**Prompt**
For the data below, restate word for word only the lines from the line containing "Focus on Design: A" through the line containing "About (399, 2555)", both ends included.

**Dataset records**
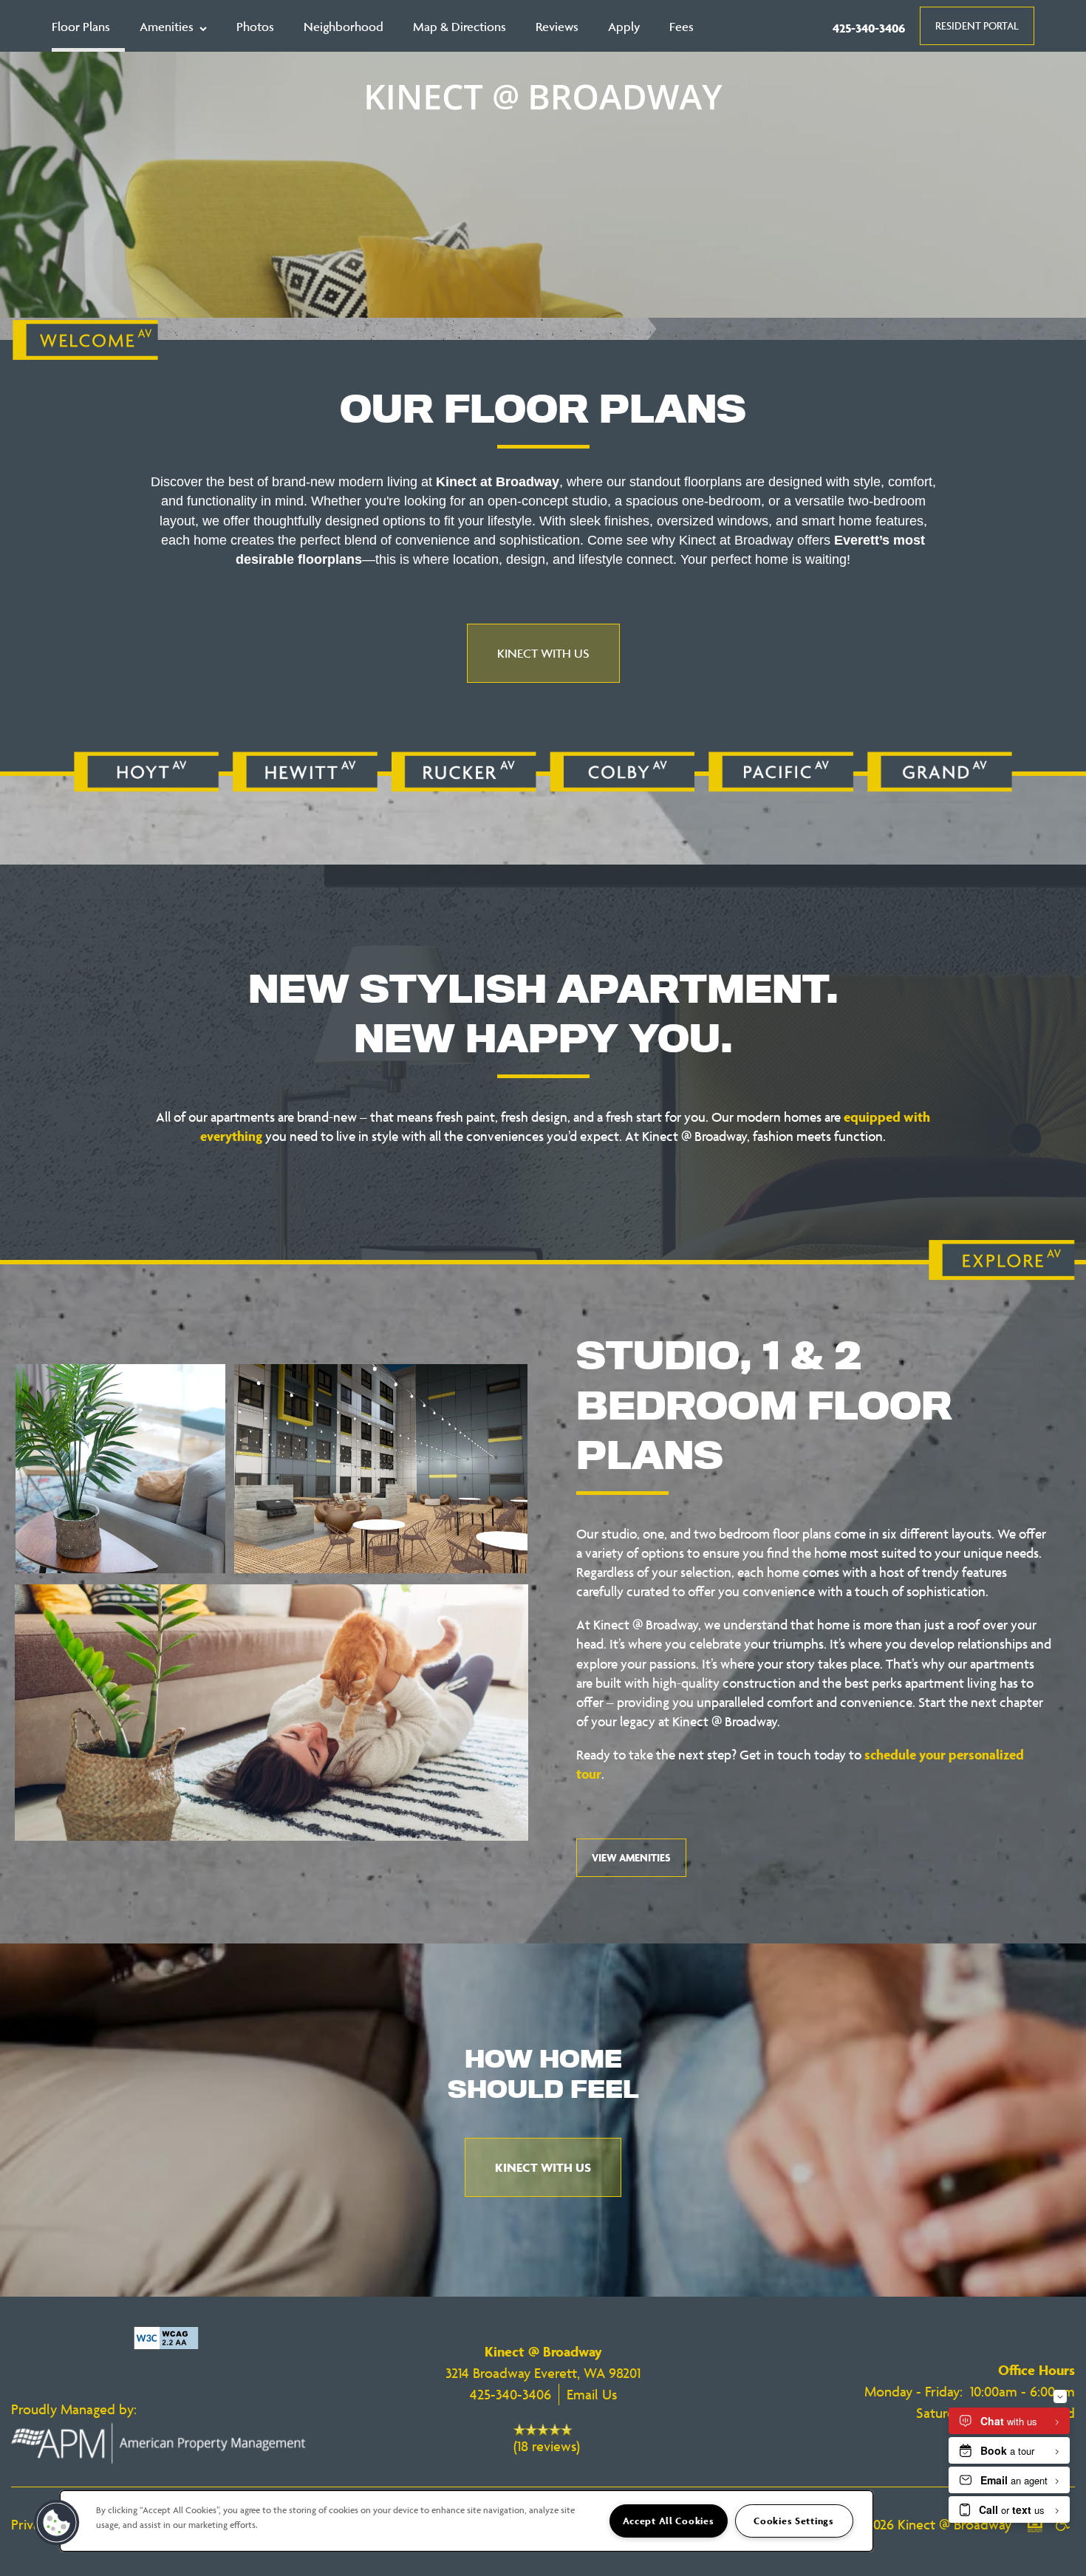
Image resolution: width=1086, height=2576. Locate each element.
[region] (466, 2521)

---

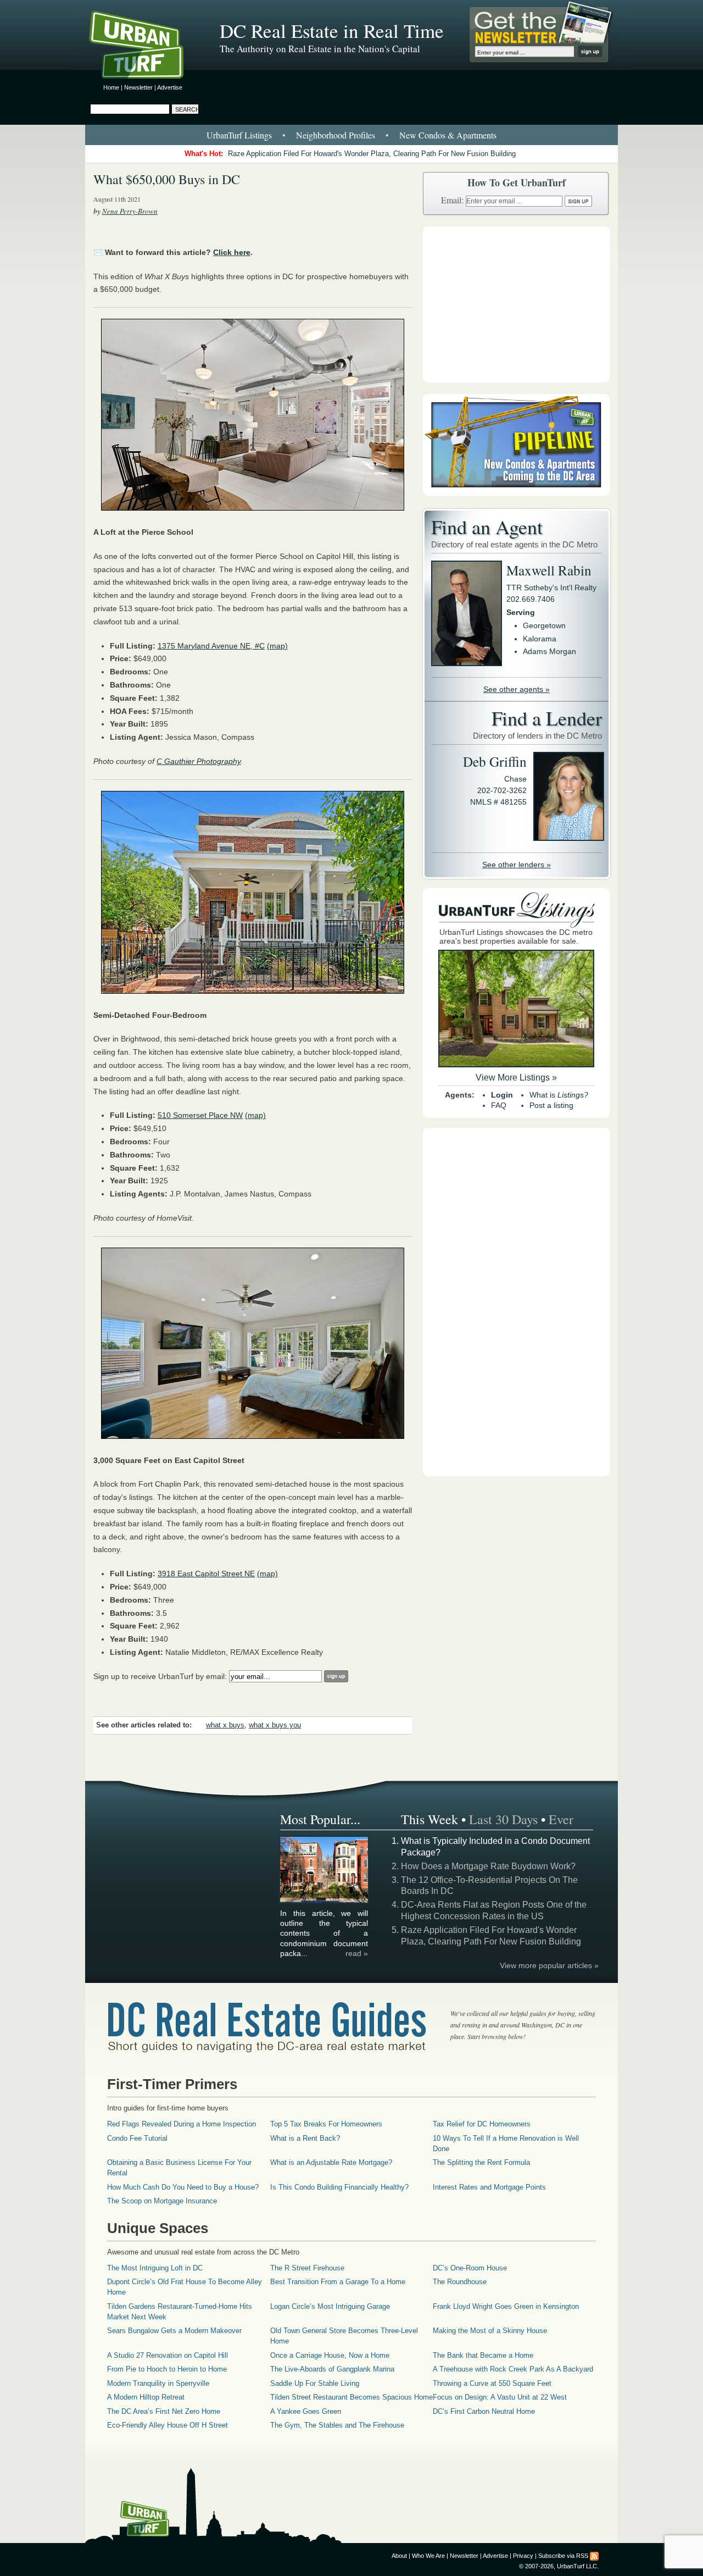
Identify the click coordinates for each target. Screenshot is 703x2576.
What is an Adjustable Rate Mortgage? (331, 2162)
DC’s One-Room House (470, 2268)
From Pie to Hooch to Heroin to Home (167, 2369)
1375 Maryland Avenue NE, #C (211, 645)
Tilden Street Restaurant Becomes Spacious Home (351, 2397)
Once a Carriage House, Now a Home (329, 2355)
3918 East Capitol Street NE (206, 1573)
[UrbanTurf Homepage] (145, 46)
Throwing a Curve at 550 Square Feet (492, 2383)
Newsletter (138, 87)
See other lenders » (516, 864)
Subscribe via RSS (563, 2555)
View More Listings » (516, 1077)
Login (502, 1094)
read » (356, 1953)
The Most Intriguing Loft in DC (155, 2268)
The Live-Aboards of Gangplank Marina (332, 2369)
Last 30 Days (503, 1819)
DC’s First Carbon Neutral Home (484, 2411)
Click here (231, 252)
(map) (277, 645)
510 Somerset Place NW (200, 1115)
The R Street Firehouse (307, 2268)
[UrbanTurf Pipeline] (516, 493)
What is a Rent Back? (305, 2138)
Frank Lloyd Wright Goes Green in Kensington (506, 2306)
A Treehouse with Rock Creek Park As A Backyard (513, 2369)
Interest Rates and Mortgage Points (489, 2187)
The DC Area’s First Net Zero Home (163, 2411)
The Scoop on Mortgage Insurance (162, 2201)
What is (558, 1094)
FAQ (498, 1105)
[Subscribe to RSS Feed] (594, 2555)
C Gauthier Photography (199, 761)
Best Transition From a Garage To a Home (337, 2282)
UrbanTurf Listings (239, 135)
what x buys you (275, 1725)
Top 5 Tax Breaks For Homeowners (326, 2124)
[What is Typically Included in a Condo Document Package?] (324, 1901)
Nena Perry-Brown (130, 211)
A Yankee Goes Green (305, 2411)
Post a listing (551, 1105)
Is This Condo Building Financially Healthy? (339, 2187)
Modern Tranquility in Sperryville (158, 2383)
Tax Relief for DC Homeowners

---

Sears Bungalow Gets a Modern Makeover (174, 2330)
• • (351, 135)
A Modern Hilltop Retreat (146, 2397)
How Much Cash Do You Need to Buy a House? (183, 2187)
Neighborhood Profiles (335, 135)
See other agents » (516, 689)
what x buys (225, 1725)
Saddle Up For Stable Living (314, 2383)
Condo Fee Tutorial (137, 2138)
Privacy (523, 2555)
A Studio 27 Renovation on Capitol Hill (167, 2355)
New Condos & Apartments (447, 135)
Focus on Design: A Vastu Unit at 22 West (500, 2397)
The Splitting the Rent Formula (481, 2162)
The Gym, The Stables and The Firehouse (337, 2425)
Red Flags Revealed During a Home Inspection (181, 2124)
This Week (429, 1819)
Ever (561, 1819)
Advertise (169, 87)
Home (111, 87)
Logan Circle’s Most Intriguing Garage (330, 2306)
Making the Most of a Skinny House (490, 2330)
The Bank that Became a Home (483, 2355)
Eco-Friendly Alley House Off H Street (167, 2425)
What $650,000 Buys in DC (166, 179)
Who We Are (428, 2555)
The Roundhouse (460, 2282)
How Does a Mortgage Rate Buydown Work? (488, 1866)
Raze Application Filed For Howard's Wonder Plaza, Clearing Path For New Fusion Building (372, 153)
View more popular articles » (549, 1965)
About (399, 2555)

**Answer box**
Focus on Design: A Vastu Unit at 22 West (500, 2397)
The Splitting the Rent Formula (481, 2162)
The Gym, The Stables and The Firehouse (337, 2425)
Red Flags Revealed During a Home Inspection (181, 2124)
This Week (429, 1819)
Ever (561, 1819)
Advertise (169, 87)
Home (111, 87)
Logan Circle’s Most Intriguing Garage (330, 2306)
Making the Most of a Skinny House (490, 2330)
The Bank that Became a Home (483, 2355)
Eco-Friendly Alley House Off H Street (167, 2425)
What $650,000 Buys in DC (166, 179)
Who We Are (428, 2555)
The Roundhouse (460, 2282)
How Does a Mortgage Rate Buydown Work? (488, 1866)
Raze Application Filed For Howard's Wonder Plaza, Clearing Path For New Fusion Building (372, 153)
View more popular articles » (549, 1965)
About (399, 2555)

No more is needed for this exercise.